Dr. Carrie Goodson left, comforts a patient as she is intubated, while nurses Ashley Vite, center, and Amy Cooper assist in the ICU Covid ward at the Medical Center of Aurora, in Colorado in May 2020.AAron Ontiveroz / The Denver Post via Getty Images file

"If you are unvaccinated, a regular trip to the grocery store, a night out to dinner are more dangerous than they have been at any point during this pandemic," Polis said Monday in Covid-19 update. "The delta variant is brutally effective at seeking out the unvaccinated, like a laser-guided missile."

A total of 1,358 Covid patients were hospitalized across Colorado on Wednesday, almost a 50 percent increase from the 909 Covid patients hospitalized on Oct. 3, according to the state's Covid-19 dashboard.

Covid hospitalization rates have been steadily growing since a summer low in Colorado, with 455 reported at the start of August. Polis said the state has the fifth-highest number of Covid cases in the country.

The majority of Covid hospitalizations are among unvaccinated people, "at somewhere between 80 and 90 percent across Colorado," said Dr. Michelle Barron, senior medical director of infection control and prevention for UCHealth, the largest hospital in the Denver area.

She said the executive order will allow health care workers, "who are obviously stretched," to make calls that prioritize urgency and possibly reduce overcrowding in hospitals.

Doctors and nurses have been taking extra shifts and working overtime to meet the growing need, said Dr. Eric Poeschla, an infectious disease specialist at the University of Colorado Hospital, where 85 percent of all Covid patients are unvaccinated.
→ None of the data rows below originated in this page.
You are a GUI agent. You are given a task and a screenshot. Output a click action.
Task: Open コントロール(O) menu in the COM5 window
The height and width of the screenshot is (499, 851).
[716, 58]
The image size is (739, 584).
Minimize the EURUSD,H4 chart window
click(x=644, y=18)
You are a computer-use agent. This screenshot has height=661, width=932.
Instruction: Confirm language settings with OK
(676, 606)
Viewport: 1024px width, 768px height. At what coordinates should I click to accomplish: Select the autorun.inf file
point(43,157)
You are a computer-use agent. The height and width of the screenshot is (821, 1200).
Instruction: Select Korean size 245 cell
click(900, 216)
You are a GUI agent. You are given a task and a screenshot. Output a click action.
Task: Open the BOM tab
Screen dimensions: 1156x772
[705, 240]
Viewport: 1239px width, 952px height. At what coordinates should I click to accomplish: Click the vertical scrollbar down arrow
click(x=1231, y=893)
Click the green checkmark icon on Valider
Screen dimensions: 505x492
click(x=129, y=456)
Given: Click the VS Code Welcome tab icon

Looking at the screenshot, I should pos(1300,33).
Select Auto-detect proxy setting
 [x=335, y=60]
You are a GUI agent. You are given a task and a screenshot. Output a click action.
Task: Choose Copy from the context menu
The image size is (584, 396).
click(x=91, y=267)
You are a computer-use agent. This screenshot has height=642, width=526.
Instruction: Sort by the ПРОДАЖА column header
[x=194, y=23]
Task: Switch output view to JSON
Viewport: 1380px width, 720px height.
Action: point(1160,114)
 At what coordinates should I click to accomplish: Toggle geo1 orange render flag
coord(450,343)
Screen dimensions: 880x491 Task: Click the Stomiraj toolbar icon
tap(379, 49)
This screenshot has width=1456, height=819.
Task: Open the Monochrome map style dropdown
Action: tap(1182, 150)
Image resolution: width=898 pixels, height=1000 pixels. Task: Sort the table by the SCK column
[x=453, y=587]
Besides getting vaccinated, a more holistic approach to Covid-19 prevention might better protect the most vulnerable and reduce hospitalizations, he said.

"The most sensible strategy, I think, is a combination of vaccination, boosting, masking, limiting indoor gatherings without masking," Poeschla. "Attention to all those things at once really helps."

Vaccinated people in Colorado are not required to wear masks in most indoor settings, while studies show that a vaccinated person's viral load may be similar to that of an unvaccinated person. Although the state’s partially vaccinated rate is comparatively high nationwide, the state must reach around a 90 percent rate to avoid another surge, he said.

Until more people are vaccinated, each precaution will protect those who cannot get vaccinated or who have serious breakthrough cases, Barron said. While the "vast majority" of Covid-19 patients in Colorado hospitals are unvaccinated, the vaccinated hospitalizations represent the state's most physically vulnerable population.

Among the roughly 20 percent of vaccinated people hospitalized for Covid-19, many are over 65 or have underlying comorbidities that lead to immunosuppression, like cancer patients who need chemotherapy, she said.

“When you have a vulnerable host and then you have delta in play, which is much more infectious and much more transmissible, it's the perfect storm where all you need is one community to be vulnerable who can then get impacted and then expose more people, and it just keeps the momentum,” Barron said. “Like a wildfire.”